The advantages go beyond just creating a stronger community bond. Agroforestry can also benefit biodiversity by providing habitats for birds, insects, and other wildlife. Not only do these animals bring life to a previously dull landscape, but they can also help protect against disease by pollinating plants and controlling pests. Plus, trees act as carbon “sinks” absorbing carbon dioxide from the air while releasing oxygen back into it.

Agroforestry is becoming increasingly popular amongst Bordeaux winegrowers as more become aware of its many benefits. As Pauline puts it, “We work in our vineyards, we live close to our plots, we take family walks on rural roads, we drink our wine with friends. Our environment is therefore our work, our living environment. Beyond the fad, adopting agroforestry and other sustainable practices is vital to us.”

Sheep & An Insect Hotel

(Left) Sébastien Gilly, Shepherd and owner of La Ferme Des Itinerants; (Right) Insect Hotel at Château La Tour Blanche

At Château La Tour Blanche, in Bordeaux’s Sauternes region, sustainability is a key element of their farming practice. They have implemented several initiatives to ensure that their land and crops remain healthy for generations to come. One way they are doing this is by using sheep in the vineyard.

“We bring in sheep twice a year from La Ferme Des Itinerants – once in the winter and again in the spring – to munch down the cover crop between the rows of vines,” explains Château La Tour Blanche’s general manager, Miguel Aguirre. “The sheep contribute greatly by eating weeds, providing natural fertilization, and being part of our sustainable approach to farming. It’s a great benefit to us because we don’t have an additional expense for the use of their services.”

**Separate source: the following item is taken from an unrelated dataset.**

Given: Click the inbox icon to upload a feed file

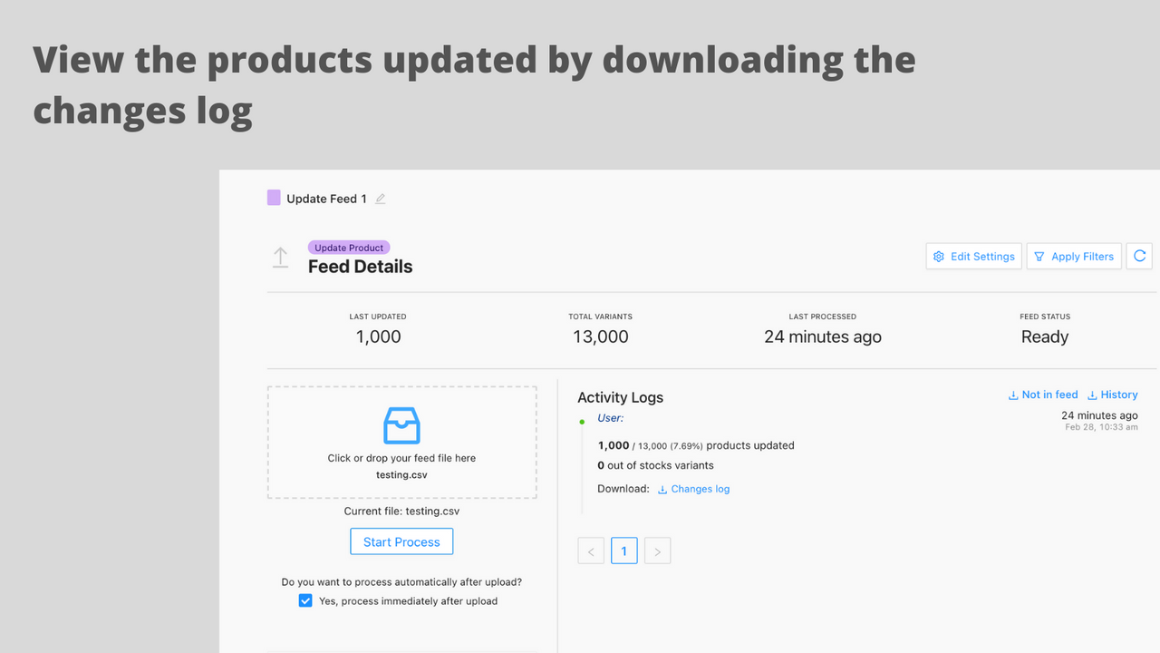Looking at the screenshot, I should pos(401,425).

“It’s a win-win situation for everyone involved,” adds Sébastien Gilly, shepherd and owner of La Ferme Des Itinerants. “Bringing my sheep to the vineyard gives them free access to high-quality forage during an otherwise dormant growing season. I feel it’s important to partner with farms like Chateau Latour Blanche who are committed to sustainable practices.”

Chateau Latour Blanche also created an insect hotel where beneficial bugs stay. These “good” bugs help keep populations of pests under control so that chemical pesticides become unnecessary.

Bioclimatic Architecture & Energy Efficiency

Château Valandraud | Photo Credit: Denis Lacharme

Château Valandraud is a renowned winery located in Saint-Emilion, France, which was launched in 1991 by husband-and-wife team Murielle Andraud and Jean Luc Thunevin. When they first began, they were a small venture that operated out of a garage. Over time, they have become one of the most esteemed and recognized wineries in the region. Château Valandraud has also led the way in terms of energy efficiency, having implemented bioclimatic architecture into their new winery, which opened in 2021.

Bioclimatic architecture is an approach to construction that focuses on sustainability and energy conservation. Château Valandraud’s new winery was designed with natural materials like wood, stone, and clay sourced from nearby suppliers, as well as solar panels on the roof for generating electricity. In addition to providing shade to reduce cooling costs, rainwater harvested from the rooftop is collected and reused for irrigation purposes.

The facility also employs an innovative ventilation system that reduces energy consumption while ensuring optimal temperature control at all times and seasons. Natural air currents are directed around the building in order to keep it cool during hot summer days. Any wastewater created by production processes is treated right onsite before being released back into nature, in a full-circle approach to winery efficiency and sustainability. 

Incorporating these green initiatives has enabled Château Valandraud to ensure their operations leave minimal environmental impact while still maintaining their high standards of quality wine production. Investing in eco-friendly technology helps them build towards a more sustainable future.